**WHAT YOU NEED TO DO**
Reproduce the records below exactly as shown.

**EXERCISE MATERIALS**
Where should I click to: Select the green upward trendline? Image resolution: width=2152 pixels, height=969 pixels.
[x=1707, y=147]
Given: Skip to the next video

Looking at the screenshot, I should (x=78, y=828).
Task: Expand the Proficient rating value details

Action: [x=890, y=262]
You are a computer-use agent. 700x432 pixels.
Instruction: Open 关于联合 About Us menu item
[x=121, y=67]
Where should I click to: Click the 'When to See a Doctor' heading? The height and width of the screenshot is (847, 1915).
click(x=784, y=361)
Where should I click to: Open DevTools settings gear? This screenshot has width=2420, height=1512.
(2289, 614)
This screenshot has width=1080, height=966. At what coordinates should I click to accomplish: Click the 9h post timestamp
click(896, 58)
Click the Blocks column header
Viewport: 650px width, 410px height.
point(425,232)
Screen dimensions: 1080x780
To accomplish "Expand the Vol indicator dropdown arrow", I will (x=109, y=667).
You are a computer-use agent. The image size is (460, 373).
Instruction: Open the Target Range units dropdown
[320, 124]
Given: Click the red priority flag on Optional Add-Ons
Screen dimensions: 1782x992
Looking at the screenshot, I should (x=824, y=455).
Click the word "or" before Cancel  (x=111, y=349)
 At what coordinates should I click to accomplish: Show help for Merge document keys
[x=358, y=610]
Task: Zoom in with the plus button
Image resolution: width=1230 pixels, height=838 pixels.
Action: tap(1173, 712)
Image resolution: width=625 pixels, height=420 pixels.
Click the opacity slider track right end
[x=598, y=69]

**SOLUTION TO THIS TASK**
Where should I click to: Select the green upward trendline? Image resolution: width=2152 pixels, height=969 pixels.
[x=1707, y=147]
Given: Skip to the next video

Looking at the screenshot, I should (x=78, y=828).
Task: Expand the Proficient rating value details

Action: [x=890, y=262]
You are a computer-use agent. 700x432 pixels.
Instruction: Open 关于联合 About Us menu item
[x=121, y=67]
Where should I click to: Click the 'When to See a Doctor' heading? The height and width of the screenshot is (847, 1915).
click(x=784, y=361)
Where should I click to: Open DevTools settings gear? This screenshot has width=2420, height=1512.
(2289, 614)
This screenshot has width=1080, height=966. At what coordinates should I click to accomplish: Click the 9h post timestamp
click(896, 58)
Click the Blocks column header
Viewport: 650px width, 410px height.
point(425,232)
Screen dimensions: 1080x780
To accomplish "Expand the Vol indicator dropdown arrow", I will (x=109, y=667).
You are a computer-use agent. The image size is (460, 373).
Instruction: Open the Target Range units dropdown
[320, 124]
Given: Click the red priority flag on Optional Add-Ons
Screen dimensions: 1782x992
Looking at the screenshot, I should (x=824, y=455).
Click the word "or" before Cancel  (x=111, y=349)
 At what coordinates should I click to accomplish: Show help for Merge document keys
[x=358, y=610]
Task: Zoom in with the plus button
Image resolution: width=1230 pixels, height=838 pixels.
Action: tap(1173, 712)
Image resolution: width=625 pixels, height=420 pixels.
Click the opacity slider track right end
[x=598, y=69]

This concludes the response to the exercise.